But their mother, Betty, suffered from an undiagnosed brain disorder and was prone to angry — even violent — outbursts. She once tried to drown one of the girls in the bath. “We lived on tenterhooks,” Feinstein would recall. “You didn’t talk about it, because there’s nothing you can do.”
In her adult life, Feinstein displayed resilience through electoral and personal setbacks, including a divorce from her first husband that left her a single mother. She outlived her other spouses, Bertram Feinstein, who died in 1978, and Richard Blum, in 2022. She is survived by a daughter, Katherine, 66, an attorney and former judge.
Feinstein remained San Francisco’s mayor for nearly 10 turbulent years, a period that included an exploding Aids crisis, a rising homeless population and dramatic demographic shifts. Feinstein ran the liberal city as a centrist and was known for her hands-on approach to governance. She once performed mouth-to-mouth resuscitation on a man in the seedy Tenderloin district, according to Roberts’s book.
Despite sometimes aggravating the city’s liberals, she left office with a 70 per cent approval rating in the city — and a national profile. She was considered by Walter Mondale as his running mate in his unsuccessful 1984 presidential campaign against Ronald Reagan, though he eventually picked Geraldine Ferraro.
After leaving the mayor’s office, Feinstein made an unsuccessful run for governor in 1990, but was elected to the Senate two years later in what became known as “the year of the woman”. Once elected she secured an early victory by writing a federal bill to ban assault weapons following a mass shooting in San Francisco. The proposal drew attacks from Republicans backed by the National Rifle Association.
“The gentlelady from California needs to become a little more familiar with firearms,” said Larry Craig of Idaho.
Feinstein responded by recounting the murders of her colleagues in San Francisco. “I became mayor as a product of assassinations,” she said. “I know something about what firearms can do.” Her assault weapons ban went into effect in 1994 but expired after 10 years and was not renewed — a fact still mourned by gun control proponents.

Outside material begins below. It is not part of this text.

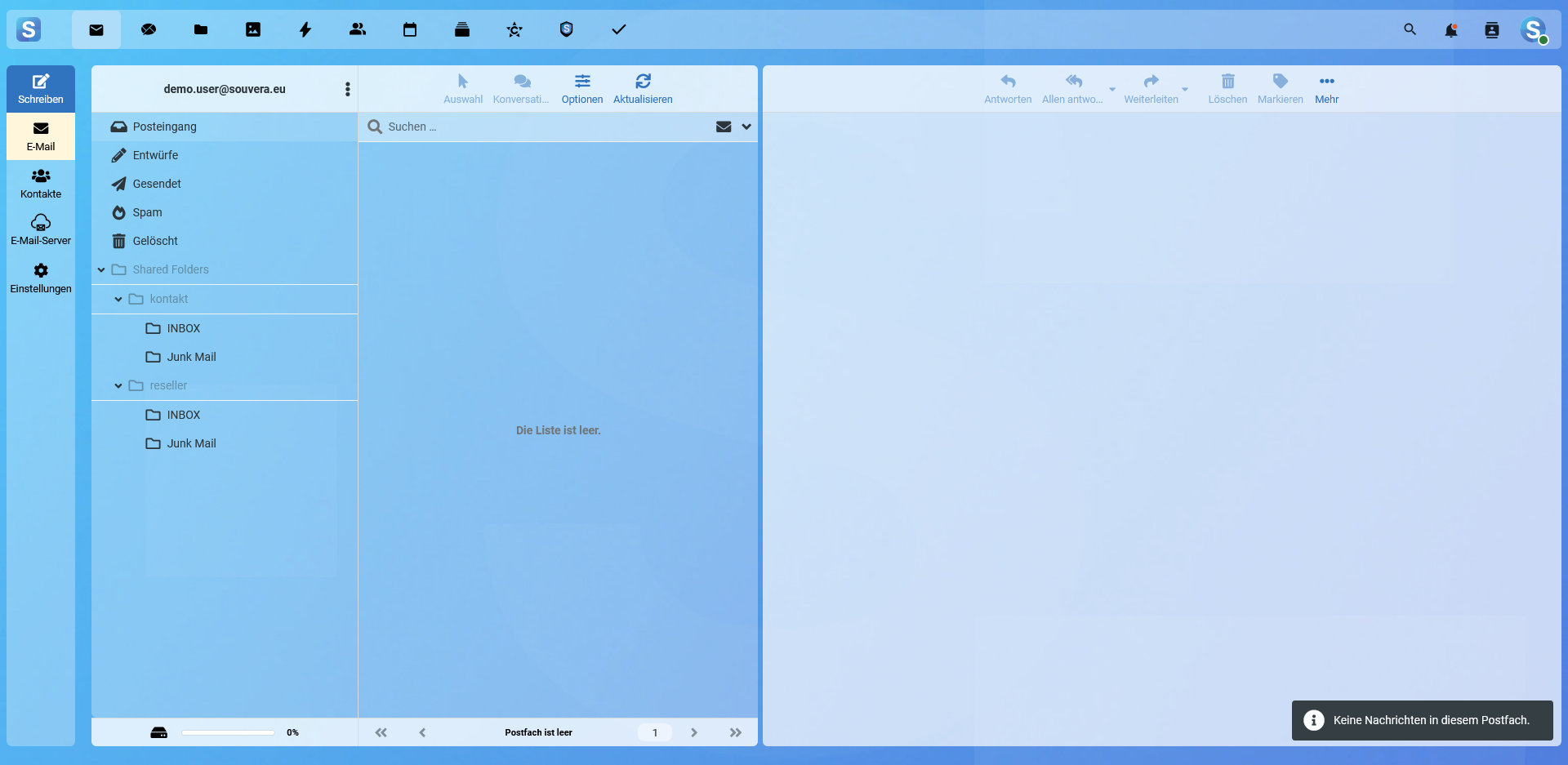This screenshot has height=765, width=1568.
Task: Click the storage quota usage bar
Action: [x=228, y=732]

She held senior roles in the Senate, including chair of the intelligence committee. Her instincts were often to the right of her party on big issues, but she was also willing to rethink them. After opposing same-sex marriage she came out in favour of it, and she reversed her support of the death penalty. Feinstein voted for the invasion of Iraq but later pushed for the release of 6,700-page report on the CIA’s practices during the “War on Terror”. “My words give me no pleasure,” she said upon the release of the report.
It was typical Feinstein: tireless and demanding. “I don’t get ulcers,” she once boasted. “I give them.”